3 Traitz Lauren

Wk 3 Picture

 

This week’s discussion regarding shukke or “leaving the house” made me think deeply about if I possess the drive to depart, to disconnect from those conditional features – school, family, money, politics ­­– which seem so constricting and yet, so defining. This is a traditionally Buddhist practice in which, as Professor Inouye describes in his book, “you could shave your head, don simple robes, and make vows to live differently, even ascetically, within a community of Buddhist believers or, in some cases, in relative isolation” (Inouye, 40). Nonetheless, I do not think the desire to leave behind our weighty engagements is particular to Buddhism. Indeed, I feel a strong desire to depart, to reconnect with the Earth, to re-learn myself (or whatever is left behind) for motivations other than morality. In Hojoki, Kamo-no-Chomei fulfills shukke after witnessing the evanescence of life in the form of natural catastrophe and political instability. He seems jaded with societal life when he asks himself: “where should we live?/And how?//Where to find/a place to rest a while?” (Chomei, 58). I can relate to the sensation of restlessness when surrounded by man-made constructs.

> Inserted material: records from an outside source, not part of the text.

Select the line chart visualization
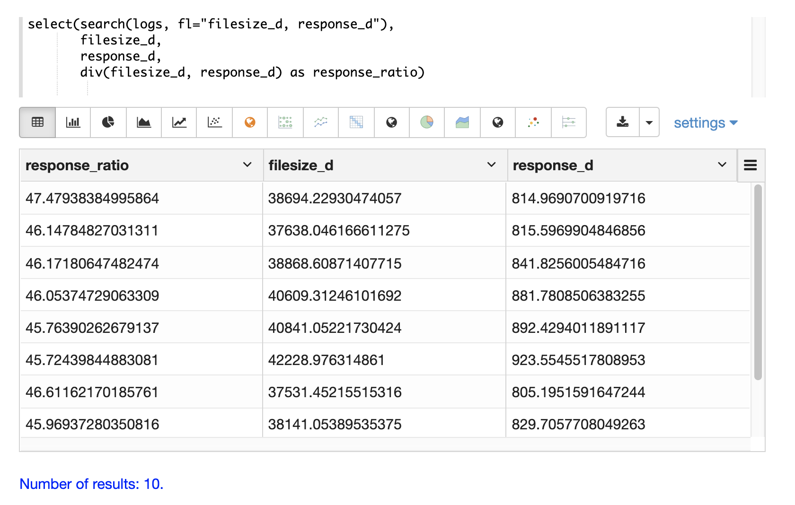 (179, 122)
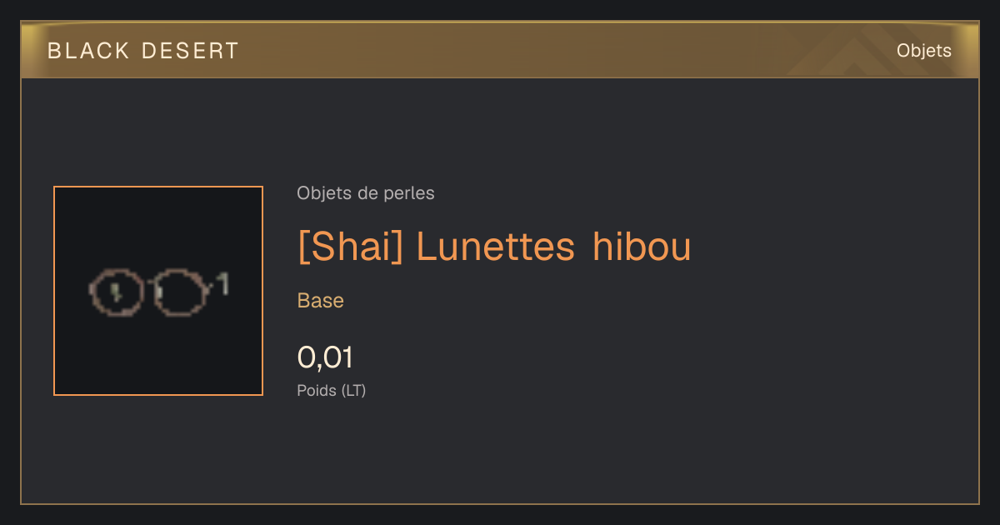Click the word Lunettes in the title
Screen dimensions: 1000x525
[x=495, y=247]
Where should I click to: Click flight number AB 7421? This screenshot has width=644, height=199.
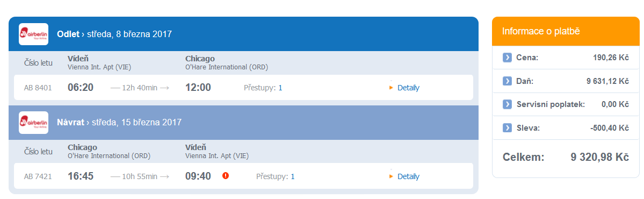(38, 176)
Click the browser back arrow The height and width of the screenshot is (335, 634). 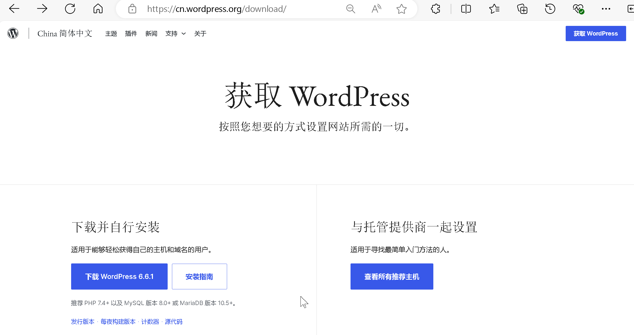[x=14, y=9]
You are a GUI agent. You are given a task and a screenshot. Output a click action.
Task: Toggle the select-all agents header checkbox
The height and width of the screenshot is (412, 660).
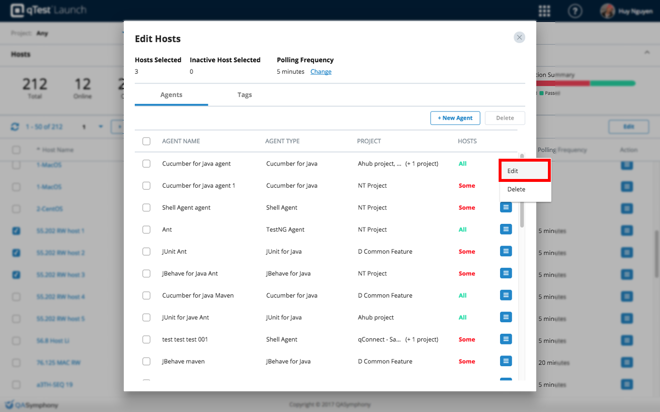146,141
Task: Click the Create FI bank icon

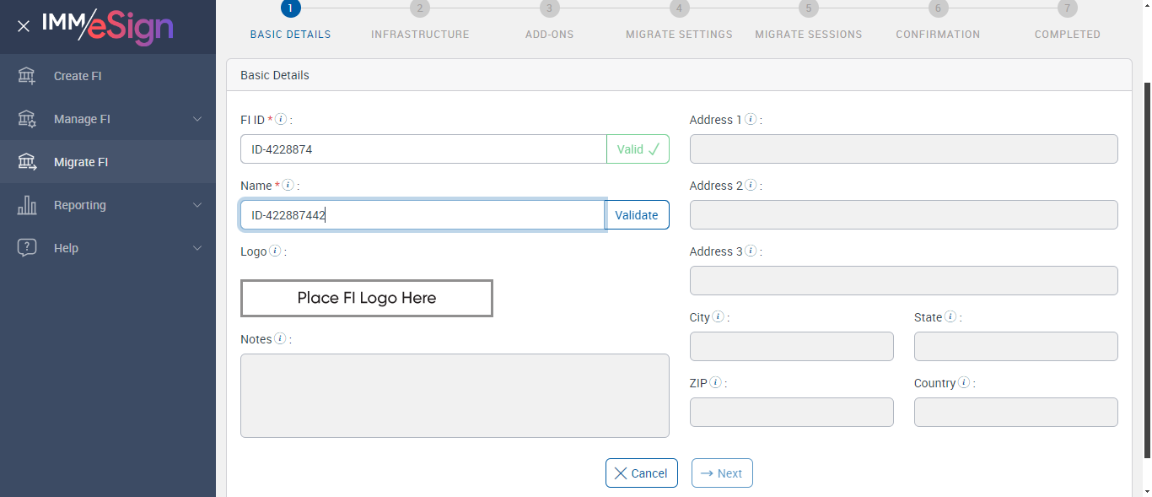Action: point(27,76)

When I have not been in a natural setting for some time, the relief at returning (when going on a hike, for example) is immense. After easing in to the natural surroundings, suddenly I am not a student, a daughter, a girlfriend, an American, an employee–I just am. Thus I must agree with Chomei when he elegantly writes: “A place of beauty/has no owner./So there is nothing/to spoil the pleasure” (Chomei, 67). The problem with the pull to retreat, to reacquaint with the evanescent, inconstant self, is that I also possess a drive to remain, to work to provide this liberation to others, socially and spiritually. In a sense it feels like my duty. So I can also relate to Chomei’s final doubts when addressing himself: “But though you appear/to be a monk/your heart is soaked in sin” (Chomei, 77).